Think about others when sending emails. A recent study looked at the impact that consistently responding to emails out of established work hours can have on a person’s health. It can lead to burnout and diminished work-family balance, which is important for individual’s health and well-being. The researchers found a general correlation between out of hours email use and higher stress levels. It also found that managers and wider colleagues exacerbated the problem. If you send emails late at night, early morning or weekends please think about the impact of this on others, it could be putting them under pressure to respond. Use the delay send in Outlook or let others know that you do not expect an immediate response when you do this.
If you are on leave and know that when you return you will face 100’s of emails and soon feel as though you haven’t had that holiday, the answer is not to take a peek at them when you are away. To get a proper break from work you need to be able to shut off. Do you have a delegate who can filter them for you? Set an out of Office, include names of other contacts, let colleagues know you will be away and ask them not to send you emails for that period, Keep the first day back clear so you can catch up on emails.

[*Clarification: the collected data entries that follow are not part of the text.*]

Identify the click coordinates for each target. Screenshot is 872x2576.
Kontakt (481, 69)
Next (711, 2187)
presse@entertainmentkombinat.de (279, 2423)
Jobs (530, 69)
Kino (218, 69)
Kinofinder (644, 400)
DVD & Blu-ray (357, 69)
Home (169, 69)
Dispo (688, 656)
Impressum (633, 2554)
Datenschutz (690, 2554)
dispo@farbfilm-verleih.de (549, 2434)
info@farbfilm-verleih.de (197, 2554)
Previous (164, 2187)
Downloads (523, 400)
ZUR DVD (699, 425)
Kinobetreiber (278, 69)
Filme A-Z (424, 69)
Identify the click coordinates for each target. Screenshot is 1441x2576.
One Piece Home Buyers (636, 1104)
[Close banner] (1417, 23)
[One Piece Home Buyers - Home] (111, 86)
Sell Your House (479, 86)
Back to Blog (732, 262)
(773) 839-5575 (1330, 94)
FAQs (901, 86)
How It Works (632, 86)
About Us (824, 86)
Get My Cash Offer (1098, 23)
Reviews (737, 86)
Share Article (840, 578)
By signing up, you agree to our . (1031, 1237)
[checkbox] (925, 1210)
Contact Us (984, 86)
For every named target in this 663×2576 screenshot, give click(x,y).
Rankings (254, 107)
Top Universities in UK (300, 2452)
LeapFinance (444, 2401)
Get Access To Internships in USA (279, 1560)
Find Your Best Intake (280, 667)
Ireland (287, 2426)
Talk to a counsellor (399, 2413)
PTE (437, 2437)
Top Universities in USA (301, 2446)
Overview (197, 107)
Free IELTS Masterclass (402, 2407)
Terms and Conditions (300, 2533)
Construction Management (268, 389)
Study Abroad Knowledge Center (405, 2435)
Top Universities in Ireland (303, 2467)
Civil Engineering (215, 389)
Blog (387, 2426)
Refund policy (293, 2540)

Is email the best option? Would it be better to pick up the phone, emails are only 7% as effective as face-to-face communication? Emotions can also be misinterpreted in email exchange. Therefore, some things are better talked about via methods that offer an opportunity to respond to subtle cues and emotional states. Another quick alternative to email is to use the chat function in Teams.
Don’t reply to all or CC others in unless you really need to.
Be careful with confidential information, do not put names in the email title.
Be aware of other’s deadlines and priorities, if you can’t reply, a quick response to acknowledge the email telling them when you will get back to them can prevent anxiety.
Be clear what the subject is, it needs to be simple and descriptive. Don’t use an old email to reply and not change the subject. Be clear when an action is needed. Titles could include an action i.e.
- Request for action
- Must read
- For information
Keep emails short and to the point, to make instructions really clear, bullet points could be used and names of staff to complete actions could be highlighted.
Be careful what tone you use, don’t use capitals. Pause and read before hitting send. Note the difference in tone to these two emails:
- ‘Anetia – this needs changes – see below – do this and send today’ B
- Hello Anetia, thanks for your work on this, I have made a few small changes, see below, I would be grateful if you could get this out today please. Thanks Ben
Remember to thank your staff and colleagues, it means a lot.
If you think from email content that a colleague is stressed don’t ignore it, give them a ring to check up on them.
Be kind to yourself: If you are upset by an email, it’s easy to tell yourself “stop making a fuss and get over it,” but this is far easier said than done. If you do feel upset by email content, this shows that you are sensitive to ways of communication, a good skill to have.